Job description

Requirements

  • Entry level
  • No Education
  • Salary to negotiate
  • Issy-les-Moulineaux

Description

The Q&C Specialist is responsible for performing activities within the assigned country/countries that (1) ensure an integrated and comprehensive quality compliance approach for clinical trials in close collaboration with local and global quality functions, and (2) ensure clinical trials are performed in compliance with local laws and regulations, industry standards and Johnson & Johnson / Janssen global processes and procedures. 

The Q&C Specialist reports into the Q&C Manager and is a member of the regional Q&C management team. 

PRINCIPAL RESPONSIBILITIES:

Quality Oversight Activities
Monitor compliance risk and ensure mitigation/remediation actions are defined
Monitor progress and confirm effectiveness of remediation plans, e.g. by performing QC checks or special investigations
Support Quarterly Quality Reviews with local GCO management addressing compliance issues and risk signals 
Collaborate with local and central business partners to facilitate (local) inspections and office audits as needed
Collaborate with local and central business partners in timely CAPA setting and implementation.  Provide Quality Event Management (QEM) CAPA Champion support.
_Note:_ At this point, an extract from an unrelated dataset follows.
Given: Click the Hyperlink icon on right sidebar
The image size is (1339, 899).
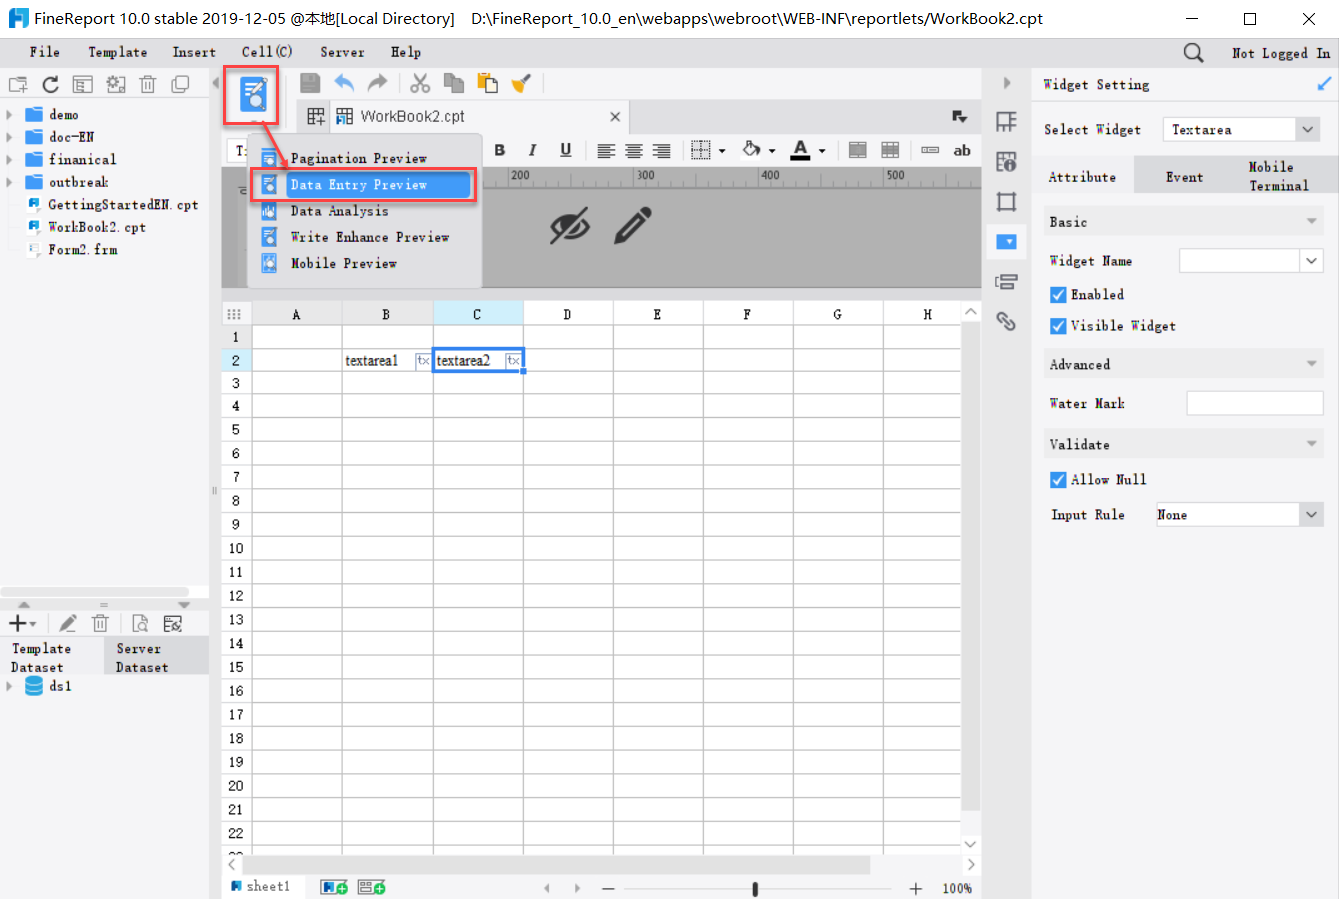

Moderate level of risk awareness and ability to translate risks into actions.
Support the local impact assessment of global procedural documents and if applicable support development and management of associated local procedural documents

Local Onboarding and Consultation 
Support onboarding of new hires 
Manage local workshops to support QMS and compliance awareness, Lessons Learned, etc
Provide advice regarding SOP, system and GCP questions of moderate complexity
Supports managing risk at the country level, including assessing root causes and developing effective actions to mitigate risk.

Local regulatory intelligence
Perform impact assessments of new/revised local regulations, guidance and standards
Support central functions in ensuring local intelligence is up to date (e.g., T-Race, IRON)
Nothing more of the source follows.